This section on the CCSK domains is about compliance management and audits. This section goes through in some detail aspects one should think about for a compliance program when running services in the cloud. The key issues to pay attention to are:
- Regulatory implications when selecting a cloud supplier with respect to cross-border legal issues
- Assignment of compliance responsibilities
- Provider capabilities for demonstrating compliance
Pay special attention to:
- The role of provider audits and how they affect customer audit scope
- Understand what services are within which compliance scope with the cloud provider. This can be challenging, especially with the pace of innovation. As an example, AWS is adding several new features every day.
The key change to compliance when moving from an on-prem environement to the cloud is the introduction of a shared responsibility model. Cloud consumers must typically rely more on third-party auudit reports to understand compliance arrangement and gaps than they would in a traditional IT governance case.
Many cloud providers certify for a variety of standards and compliance frameworks to satisfy customer demand in various industries. Typical audit reports that may be available include:
- PCI DSS
- SOC1, SOC2
- CSA CCM
- ISO 27001
Provider audits need to be understood within their limitations:
- They certify that the provider is compliant, not any service running on infrastructure provided by that provider.
- The provider’s infrastructure and operations is then outside of the customer’s audit scope, relying on pass-through audits.
To prove compliance in a servicec built on cloud infrastructure it is necessary that the internal parts of the application/service comply with the regulations, and that no non-compliant cloud services or components are used. This means paying attention to audit scopes is important when designing cloud architectures.
There are also issues related to jurisdictions involved. A cloud service typically will let you store and process data across a global infrastructure. Where you are allowed to do this depends on the compliance framework, and you as cloud consumer have to make the right choices in the management plane.
The scope of audits and audit management for information security is related to the fulfillment of defined information security practices. The goal is to evaluate the effectiveness of security management and controls. This extends to cloud environments.
Attestations are legal statements from a third party, which can be used as a statement of audit findings. This is a key tool when working with cloud providers.
Changes to audit management in cloud environments
On-premise audits on multi-tenant environments are seen as a security risk and typically not permitted. Instead consumers will have to rely on attestations and pass-through audits.
Cloud providers should assist consumers in achieving their compliance goals. Because of this they should publish certifications and attestations to consumers for use in audit management. Providers should also be clear about the scope of the various audit reports and attestations they can share.
Some types of customer technical assessments, such as vulnerability scans, can be liimted in contracts and require up-front approval. This is a change to audit management from on-prem infrastructures, although it seems most major cloud providers allow certain penetration testing activities without prior approval today. As an example, AWS has published a vulenrability anpenetration testing policy for customers here: https://aws.amazon.com/security/penetration-testing/.
In addition to audit reports, artifacts such as logs and documentation are needed for compliance proof. The consumer will in most cases need to set up the right logging detail herself in order to collect the right kind of evidence. This typically includes audit logs, activity reporting, system configuration details and change management details.
CSA Recommendations for compliance and audit management in the cloud
- Compliance, audit and assurance should be continuous. They should not be seen as point-in-time activities but show that compliance is maintained over time.

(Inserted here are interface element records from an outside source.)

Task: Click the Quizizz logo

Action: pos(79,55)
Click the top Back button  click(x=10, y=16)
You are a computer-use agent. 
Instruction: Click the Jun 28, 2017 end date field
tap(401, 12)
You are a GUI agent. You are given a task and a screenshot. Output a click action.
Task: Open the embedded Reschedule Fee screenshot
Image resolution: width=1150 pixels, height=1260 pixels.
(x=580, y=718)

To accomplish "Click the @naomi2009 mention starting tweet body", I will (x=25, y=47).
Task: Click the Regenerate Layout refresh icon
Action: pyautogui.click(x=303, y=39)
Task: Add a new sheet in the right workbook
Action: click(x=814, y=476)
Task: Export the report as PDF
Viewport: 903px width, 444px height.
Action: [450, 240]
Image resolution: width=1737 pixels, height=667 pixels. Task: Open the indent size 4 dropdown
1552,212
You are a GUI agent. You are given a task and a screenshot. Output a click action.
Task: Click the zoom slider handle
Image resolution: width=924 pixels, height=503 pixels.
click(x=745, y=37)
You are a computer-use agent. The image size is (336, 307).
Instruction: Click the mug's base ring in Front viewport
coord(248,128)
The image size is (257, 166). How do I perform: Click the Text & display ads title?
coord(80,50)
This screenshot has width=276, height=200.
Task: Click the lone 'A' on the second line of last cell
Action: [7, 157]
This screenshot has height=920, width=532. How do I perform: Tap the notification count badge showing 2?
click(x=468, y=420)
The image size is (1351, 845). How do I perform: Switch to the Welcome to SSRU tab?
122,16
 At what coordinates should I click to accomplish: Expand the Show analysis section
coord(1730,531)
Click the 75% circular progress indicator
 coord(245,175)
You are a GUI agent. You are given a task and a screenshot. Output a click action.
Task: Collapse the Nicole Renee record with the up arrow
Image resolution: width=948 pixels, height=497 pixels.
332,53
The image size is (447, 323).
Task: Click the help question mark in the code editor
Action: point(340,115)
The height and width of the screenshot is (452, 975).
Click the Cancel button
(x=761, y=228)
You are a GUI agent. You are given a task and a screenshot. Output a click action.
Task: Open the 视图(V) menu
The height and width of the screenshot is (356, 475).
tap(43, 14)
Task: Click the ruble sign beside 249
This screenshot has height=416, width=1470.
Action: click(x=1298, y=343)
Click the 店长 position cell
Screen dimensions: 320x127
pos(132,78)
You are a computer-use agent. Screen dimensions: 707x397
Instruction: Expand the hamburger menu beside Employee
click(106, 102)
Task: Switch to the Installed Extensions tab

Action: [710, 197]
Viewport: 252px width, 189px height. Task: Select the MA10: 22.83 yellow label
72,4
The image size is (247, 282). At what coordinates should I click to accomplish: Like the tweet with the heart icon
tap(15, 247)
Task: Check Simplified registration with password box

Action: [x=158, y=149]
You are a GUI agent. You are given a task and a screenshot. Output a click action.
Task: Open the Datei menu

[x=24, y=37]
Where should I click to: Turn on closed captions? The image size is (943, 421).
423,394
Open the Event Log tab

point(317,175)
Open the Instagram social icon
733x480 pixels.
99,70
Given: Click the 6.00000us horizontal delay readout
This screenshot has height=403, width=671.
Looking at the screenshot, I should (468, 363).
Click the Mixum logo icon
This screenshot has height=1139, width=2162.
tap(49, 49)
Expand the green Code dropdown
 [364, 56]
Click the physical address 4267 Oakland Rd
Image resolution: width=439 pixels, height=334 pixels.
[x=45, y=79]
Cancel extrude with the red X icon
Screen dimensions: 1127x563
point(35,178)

- Cloud providers should communicate audit results, certifications and attestations including details on scope, features covered in various locations and jurisdictions, give guidance to customers for how to build compliant services in their cloud, and be clear about specific customer responsibilities.
- Cloud customer should work to understand their own compliance requirements before making choices about cloud providers, services and architectures. They should also make sure to understand the scope of compliance proof from the cloud vendor, and ensure they understand what artifacts can be produced to support the management of compliance in the cloud. The consumer should also keep a register of cloud providers and services used. CSA recommends the Cloud control matrix is used to support this activity (CCM).